Now here comes the kick in the teeth: As the boyfriend and I leave the police station, I spot the bike. The thief is riding the stolen bike down the road in front of the police station. Unfortunately, he has a head start on us, and nobody manages to stop him. He disappears down a side street and is gone.

We give the police a description, and they scope out the area he disappeared in, but still no luck. We look around downtown until all hope is lost, and barely get into a grocery shop before it closes.

We manage to leave the groceries behind. It starts raining on our way home, and we’re soaked to the skin before we hit the door.

Our toilet is still blocked.

We should’ve just stayed on holiday.

Newsflash: Women wear clothes

Here are some news for you: Women wear clothes. Or, more specifically, women who aren’t proportioned to go on a catwalk also wear clothes. You wouldn’t believe it when looking at the available sizes, but it’s true!

When I shop for clothes, I have three main problems to deal with.

One is that I am fat. I am in no way huge, unable to leave the house on my own, or anything severe like that. Not at all. But I am big enough to be relegated to the “plus-size” section, where all the boring clothes come to die. Shopping online will give me greater choice in styles, but the models showing the clothes are all catwalk-sized. The clothes may look stunning on that model, but it tells me nothing about how they would look on someone like me.

Second is that I have huge breasts. Not large. Huge. And in spite of western culture worshipping large breasts, women’s clothes are rarely made to fit them. Usually I have to resort to men’s sizes to have room for my chest. Even the largest size of the t-shirt offered by Busty Girl Comics is ten inches too small around the chest. Irony level: Off the scale.

Third is that I’m short. I’m about the average height for women across the world (according to somewhat questionable internet sources), but nearly 8 centimeters shorter than my national average (according to less questionable internet sources). A 72cm inseam is about right for me. Most women’s trousers sold around here start at 80cm and go up. I’m quite normally proportioned, so somehow I doubt that all that extra average height exists exclusively in women’s legs.

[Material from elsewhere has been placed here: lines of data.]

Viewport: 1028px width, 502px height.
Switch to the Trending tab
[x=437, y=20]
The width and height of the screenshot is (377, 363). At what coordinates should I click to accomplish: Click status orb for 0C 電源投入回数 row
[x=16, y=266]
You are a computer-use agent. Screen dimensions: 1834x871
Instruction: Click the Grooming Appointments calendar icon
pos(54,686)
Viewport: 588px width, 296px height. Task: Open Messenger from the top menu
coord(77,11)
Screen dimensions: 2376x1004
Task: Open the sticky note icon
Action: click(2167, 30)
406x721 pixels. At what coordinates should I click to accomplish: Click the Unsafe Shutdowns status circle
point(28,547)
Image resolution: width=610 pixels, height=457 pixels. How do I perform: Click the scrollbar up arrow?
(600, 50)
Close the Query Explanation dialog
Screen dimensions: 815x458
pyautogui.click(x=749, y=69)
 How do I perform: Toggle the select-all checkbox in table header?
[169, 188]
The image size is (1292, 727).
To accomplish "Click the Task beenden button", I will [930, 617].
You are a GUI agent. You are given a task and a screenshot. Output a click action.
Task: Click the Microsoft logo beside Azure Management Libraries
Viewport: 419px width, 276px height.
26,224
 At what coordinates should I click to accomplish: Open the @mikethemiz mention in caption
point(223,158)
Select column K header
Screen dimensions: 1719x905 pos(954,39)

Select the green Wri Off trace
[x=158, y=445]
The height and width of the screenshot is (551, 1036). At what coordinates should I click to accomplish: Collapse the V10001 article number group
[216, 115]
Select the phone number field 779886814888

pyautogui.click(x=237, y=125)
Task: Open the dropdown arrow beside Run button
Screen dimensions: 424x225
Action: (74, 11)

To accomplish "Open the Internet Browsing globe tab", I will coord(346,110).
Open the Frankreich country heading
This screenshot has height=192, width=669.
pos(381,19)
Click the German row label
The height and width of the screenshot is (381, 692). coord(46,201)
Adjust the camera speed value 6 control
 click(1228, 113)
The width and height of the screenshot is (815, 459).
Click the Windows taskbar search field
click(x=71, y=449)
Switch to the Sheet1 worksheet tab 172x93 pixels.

Combine these three factors, and things get even more ridiculous. Fat women are never short, so wider sizes are always longer. Short women never have large breasts, so shorter clothes always have narrow chests. Really? Apparently the makers of these clothes think we all came out of the same mold, just sized slight up or down.

Move on to sports wear, and the ridiculousness is turned up to 11. You would think that people of all shapes and sizes exercise, right? With the rampant fat-shaming in western culture you would perhaps expect fat people especially to exercise? That’s not what the makers of sports wear thinks. Sports wear for women rarely run larger than XL, and let’s be honest, we’re talking about a small XL here. Just how ridiculous is sports wear sizing? So ridiculous an olympic athlete can’t find clothes that fit. When a professional can’t get suitable clothes, someone is doing something wrong.

Okay. Rant over. I’m off to pick up some clothes I’ve ordered online. Hopefully they’ll fit well and I won’t have to spend a small fortune returning them and having new sizes mailed to me…

Friends do not let friends buy Ubisoft

Oh, Ubisoft. You sell your games on Steam. You’ve previously screwed over the people who have bought your games on Steam. You remain completely oblivious that Steam itself functions as DRM, instead putting in one of the most useless and hostile third-party DRMs in your game:

Anno 2070 is protected by 3rd-party DRM: Solidshield Tages SAS and has a 3 machine activation limit.

You do not deserve my money, Ubisoft. You do not deserve my friends’ money, either. Please stop making games I want; the shitty DRM alone is worth contempt, a game I _want_ with shitty DRM is pure hate.